ECB raises interest rate to record 4%, forecasts upward inflation for next year
- September 15, 2023
- Posted by: Quatro Strategies
- Categories: Business & Politics, Europe, Sanctions & Regulation
Traders are maintaining their bets that the European Central Bank (ECB) will cut interest rates next year, in apparent defiance of the bank’s signals of “higher rates for longer,” as they grapple with a deteriorating European economy.
The ECB recently raised its key interest rate to a record 4% and revised its inflation forecast for next year upward. However, it indicated that this rate hike is likely to be the last for now. This change in tone from the ECB led traders to cheer the end of rate hikes, which had raised borrowing costs from minus 0.5% in just over a year. Consequently, euro zone government bond yields fell, the euro depreciated, and stocks rose.

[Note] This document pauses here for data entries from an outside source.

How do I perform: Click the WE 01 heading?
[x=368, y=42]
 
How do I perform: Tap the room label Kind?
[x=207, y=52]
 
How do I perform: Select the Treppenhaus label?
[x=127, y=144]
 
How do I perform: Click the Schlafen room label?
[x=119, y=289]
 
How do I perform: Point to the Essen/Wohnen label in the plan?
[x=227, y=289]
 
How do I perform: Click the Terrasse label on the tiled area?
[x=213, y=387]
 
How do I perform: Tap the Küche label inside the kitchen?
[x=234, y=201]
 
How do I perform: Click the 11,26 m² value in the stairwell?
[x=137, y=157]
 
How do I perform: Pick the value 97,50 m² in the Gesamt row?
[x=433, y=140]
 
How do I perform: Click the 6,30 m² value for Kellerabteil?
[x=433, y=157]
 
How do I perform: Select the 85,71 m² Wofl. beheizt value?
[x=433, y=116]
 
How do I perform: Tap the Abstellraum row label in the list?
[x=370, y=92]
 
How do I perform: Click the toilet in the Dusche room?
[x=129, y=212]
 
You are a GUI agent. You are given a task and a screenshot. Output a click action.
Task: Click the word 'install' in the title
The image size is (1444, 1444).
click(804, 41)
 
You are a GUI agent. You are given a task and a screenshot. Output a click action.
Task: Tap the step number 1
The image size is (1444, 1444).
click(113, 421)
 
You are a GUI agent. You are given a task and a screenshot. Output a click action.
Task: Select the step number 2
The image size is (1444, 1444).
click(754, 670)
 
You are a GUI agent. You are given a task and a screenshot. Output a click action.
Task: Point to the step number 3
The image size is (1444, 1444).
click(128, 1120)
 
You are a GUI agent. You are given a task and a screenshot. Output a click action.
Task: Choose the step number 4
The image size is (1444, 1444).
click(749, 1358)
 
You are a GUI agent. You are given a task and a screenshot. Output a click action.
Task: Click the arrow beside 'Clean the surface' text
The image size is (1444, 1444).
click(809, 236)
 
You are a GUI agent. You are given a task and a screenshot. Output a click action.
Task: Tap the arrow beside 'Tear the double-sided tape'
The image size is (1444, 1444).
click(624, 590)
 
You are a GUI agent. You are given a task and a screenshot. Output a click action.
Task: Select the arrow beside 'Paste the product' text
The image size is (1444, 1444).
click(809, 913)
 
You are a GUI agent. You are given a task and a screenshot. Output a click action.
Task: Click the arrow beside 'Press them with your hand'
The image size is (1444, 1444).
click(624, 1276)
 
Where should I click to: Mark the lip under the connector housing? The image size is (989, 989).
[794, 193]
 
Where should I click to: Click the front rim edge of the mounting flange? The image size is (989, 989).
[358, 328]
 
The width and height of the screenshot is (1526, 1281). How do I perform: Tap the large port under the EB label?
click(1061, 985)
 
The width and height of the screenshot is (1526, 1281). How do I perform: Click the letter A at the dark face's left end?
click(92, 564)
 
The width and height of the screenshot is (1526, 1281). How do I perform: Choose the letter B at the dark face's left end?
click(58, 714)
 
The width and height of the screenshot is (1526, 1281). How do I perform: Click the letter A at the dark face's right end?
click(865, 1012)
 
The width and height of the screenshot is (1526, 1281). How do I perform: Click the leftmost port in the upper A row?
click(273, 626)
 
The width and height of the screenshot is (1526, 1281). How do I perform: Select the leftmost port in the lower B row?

The primary concern for traders seems to be the state of economic growth in the euro zone, which is struggling, even though inflation remains a worry for the ECB. Traders are holding firm in their expectations of rate cuts next year, with some anticipating the first cut of 25 basis points (bps) by June.
The ECB has lowered its growth forecast for the euro area this year to 0.7%, while economists polled by Reuters expect even lower growth, at 0.6%. This disconnect between market pricing and the ECB’s growth expectations reflects traders’ skepticism about the economic outlook.
While bond and stock investors welcomed the halt to further rate hikes, it’s noteworthy that the ECB intends to maintain high rates for a “sufficiently long duration” to help reduce inflation. This implies that rates will remain elevated for an extended period.
The market rally following the ECB’s decision might not be welcomed by the bank. A board member had previously expressed concern that market rallies amid a weakening growth outlook had undermined some of the ECB’s monetary tightening efforts.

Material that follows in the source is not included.